Strengthening global trade links

Swissport’s new presence in Shanghai aligns with the airport’s plan to expand capacity amid projected cargo growth of 8–10% annually. The facility will support both export and import flows, linking Chinese manufacturers and e-commerce operators with international markets and facilitating inbound shipments to China’s domestic supply chain.

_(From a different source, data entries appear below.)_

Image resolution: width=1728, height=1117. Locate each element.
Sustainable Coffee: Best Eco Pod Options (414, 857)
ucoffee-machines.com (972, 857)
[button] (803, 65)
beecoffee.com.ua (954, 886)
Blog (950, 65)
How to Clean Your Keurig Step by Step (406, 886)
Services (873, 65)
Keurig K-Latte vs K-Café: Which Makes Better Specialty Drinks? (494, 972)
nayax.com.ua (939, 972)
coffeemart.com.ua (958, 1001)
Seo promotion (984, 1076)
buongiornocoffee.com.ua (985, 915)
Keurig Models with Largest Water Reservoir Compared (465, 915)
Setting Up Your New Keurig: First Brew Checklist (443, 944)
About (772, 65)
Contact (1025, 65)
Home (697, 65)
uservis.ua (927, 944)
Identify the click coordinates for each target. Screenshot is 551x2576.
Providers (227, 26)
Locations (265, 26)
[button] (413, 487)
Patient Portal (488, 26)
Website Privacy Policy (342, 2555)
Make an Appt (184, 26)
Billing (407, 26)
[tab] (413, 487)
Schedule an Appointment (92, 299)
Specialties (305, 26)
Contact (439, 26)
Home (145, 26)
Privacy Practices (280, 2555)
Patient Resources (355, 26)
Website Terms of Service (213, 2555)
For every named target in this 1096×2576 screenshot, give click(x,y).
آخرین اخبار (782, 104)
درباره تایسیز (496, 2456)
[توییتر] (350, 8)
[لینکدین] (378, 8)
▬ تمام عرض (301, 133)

The terminal is also expected to play a role in the company’s expanding e-commerce network, connecting with other Swissport hubs in Europe and North America. Automated parcel-sorting systems will handle up to 3,500 parcels per hour to support growing demand for cross-border e-commerce logistics, a market forecast to reach USD 230 billion by 2026.

Regional growth strategy

The Shanghai partnership is part of Swissport’s broader plan to develop premium cargo operations across major Asia-Pacific gateways. Following the launch of its new cargo terminal at New York’s JFK International Airport earlier this year, the company says the Pudong facility will form part of an intercontinental cargo network linking Asia, Europe, and North America.

Construction of the Digital & Intelligent International Cargo Terminal is expected to continue through 2025, with Swissport, AVINEX Logistics, and China Eastern Airlines Logistics overseeing preparations for operational readiness ahead of its planned opening.